Action item
Check each line below for the word "accomplish", and copy those that have it.

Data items
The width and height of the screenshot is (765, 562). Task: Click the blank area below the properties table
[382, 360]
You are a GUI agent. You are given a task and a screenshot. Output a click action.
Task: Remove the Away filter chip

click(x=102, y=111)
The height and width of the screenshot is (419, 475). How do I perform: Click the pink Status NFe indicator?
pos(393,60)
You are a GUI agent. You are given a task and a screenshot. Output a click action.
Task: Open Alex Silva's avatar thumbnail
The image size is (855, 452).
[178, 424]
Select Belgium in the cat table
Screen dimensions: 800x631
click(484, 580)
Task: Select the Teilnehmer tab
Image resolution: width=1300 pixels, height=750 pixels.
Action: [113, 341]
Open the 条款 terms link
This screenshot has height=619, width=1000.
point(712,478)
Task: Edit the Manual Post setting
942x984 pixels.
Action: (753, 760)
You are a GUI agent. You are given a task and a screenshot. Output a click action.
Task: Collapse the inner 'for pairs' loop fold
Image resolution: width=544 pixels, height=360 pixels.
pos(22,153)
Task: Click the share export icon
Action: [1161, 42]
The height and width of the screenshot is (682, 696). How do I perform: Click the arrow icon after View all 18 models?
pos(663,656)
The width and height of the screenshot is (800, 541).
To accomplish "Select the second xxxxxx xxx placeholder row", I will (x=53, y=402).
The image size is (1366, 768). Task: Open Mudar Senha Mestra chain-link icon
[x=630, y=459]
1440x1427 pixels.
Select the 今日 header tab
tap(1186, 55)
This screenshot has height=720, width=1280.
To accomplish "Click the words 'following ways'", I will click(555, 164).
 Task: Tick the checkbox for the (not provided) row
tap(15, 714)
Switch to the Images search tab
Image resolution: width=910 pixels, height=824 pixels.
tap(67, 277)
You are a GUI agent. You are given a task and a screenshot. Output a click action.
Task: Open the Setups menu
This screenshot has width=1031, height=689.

Task result
To accomplish "Select the second xxxxxx xxx placeholder row", I will (x=53, y=402).
To accomplish "Click the words 'following ways'", I will click(555, 164).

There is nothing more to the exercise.